Pete Gudauskas

No. 3, 29, 17
- Position: Guard

Personal information
- Born: October 19, 1916 Georgetown, Illinois, U.S.
- Died: October 27, 2003 (aged 87) Fairfield, Ohio, U.S.
- Listed height: 6 ft 2 in (1.88 m)
- Listed weight: 222 lb (101 kg)

Career information
- High school: Georgetown Township
- College: Murray State
- NFL draft: 1940: undrafted

Career history
- Cleveland Rams (1940); Cincinnati Bengals (1940–1941); Chicago Bears (1943–1945);

Awards and highlights
- NFL champion (1943); Second-team Little All-American (1938);

Career NFL statistics
- Games played: 25
- Games started: 13
- Stats at Pro Football Reference

= Pete Gudauskas =

American football player (1916–2003)

Peter Gudauskas (October 19, 1916 – October 27, 2003) was an American professional football guard who played four seasons in the National Football League (NFL) with the Cleveland Rams and Chicago Bears, and two seasons in the American Football League (AFL) with the Cincinnati Bengals.
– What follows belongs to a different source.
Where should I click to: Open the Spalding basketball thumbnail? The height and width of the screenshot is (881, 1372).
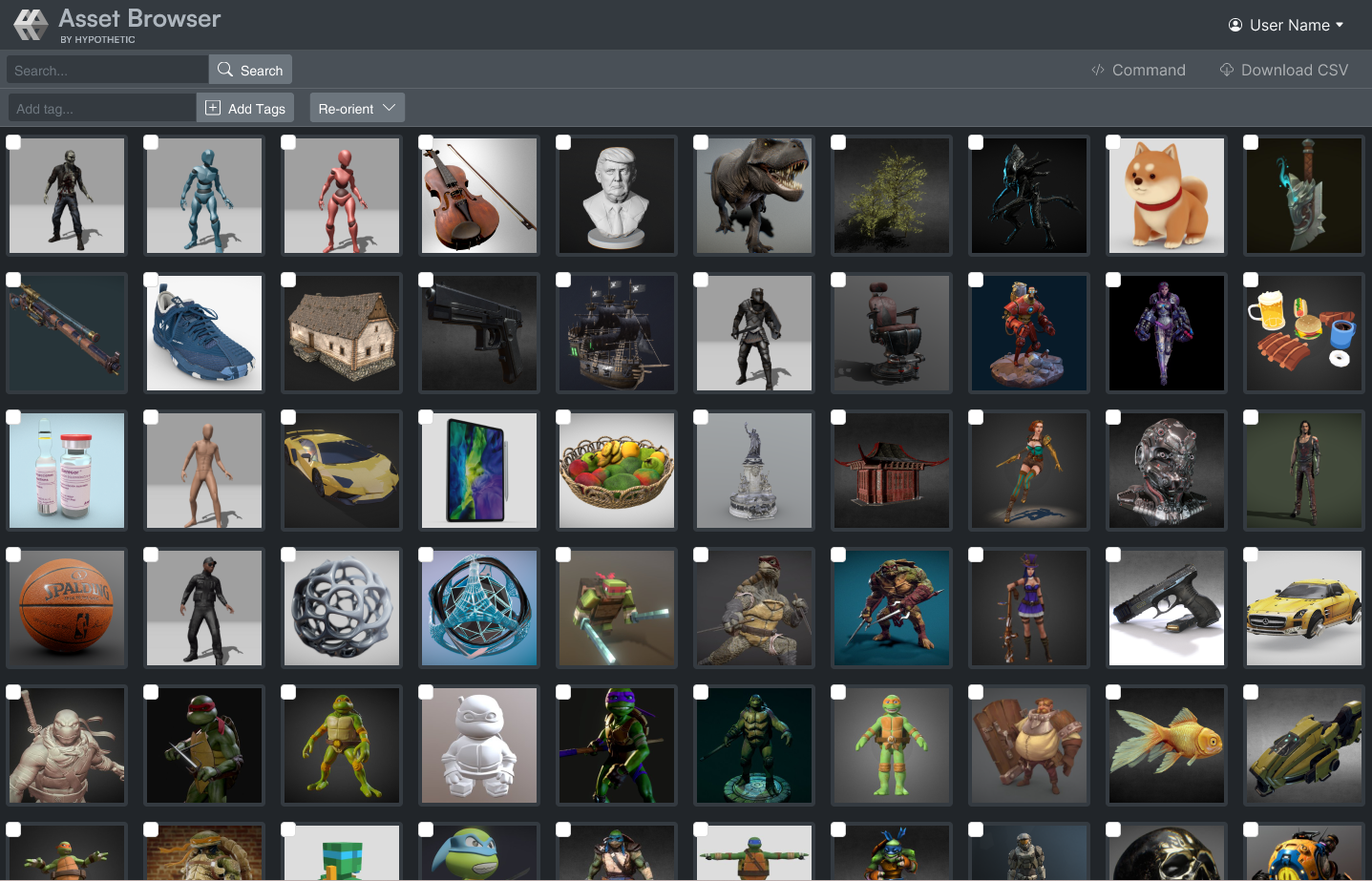coord(67,608)
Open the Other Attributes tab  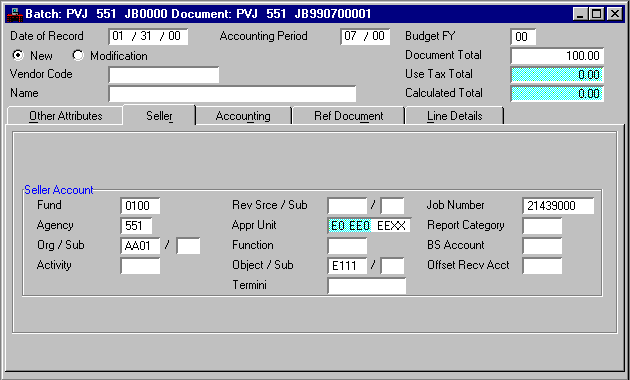pos(65,116)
He played college football at Murray State Teachers College.

==Early life==
Peter Gudauskas was born on October 19, 1916, in Georgetown, Illinois, and attended Georgetown Township High School.

==College career==
Gudauskas played for the Murray State Racers from 1936 to 1939. In 1938, he was named to the Little All-America and All-Southern Intercollegiate Athletic Association teams. He was also named to the All-Kentucky Intercollegiate Athletic Conference team in 1937, 1938 and 1939. Gudauskas was inducted into the Murray State Athletics Hall of Fame in 1970.

==Professional career==
Gudauskas played in one game for the Cleveland Rams in 1940, two seasons for the Cincinnati Bengals in 1940 and 1941 and two seasons for the Chicago Bears from 1943 to 1945.

==Later life==
Gudauskas died on October 27, 2003, in Fairfield, Ohio.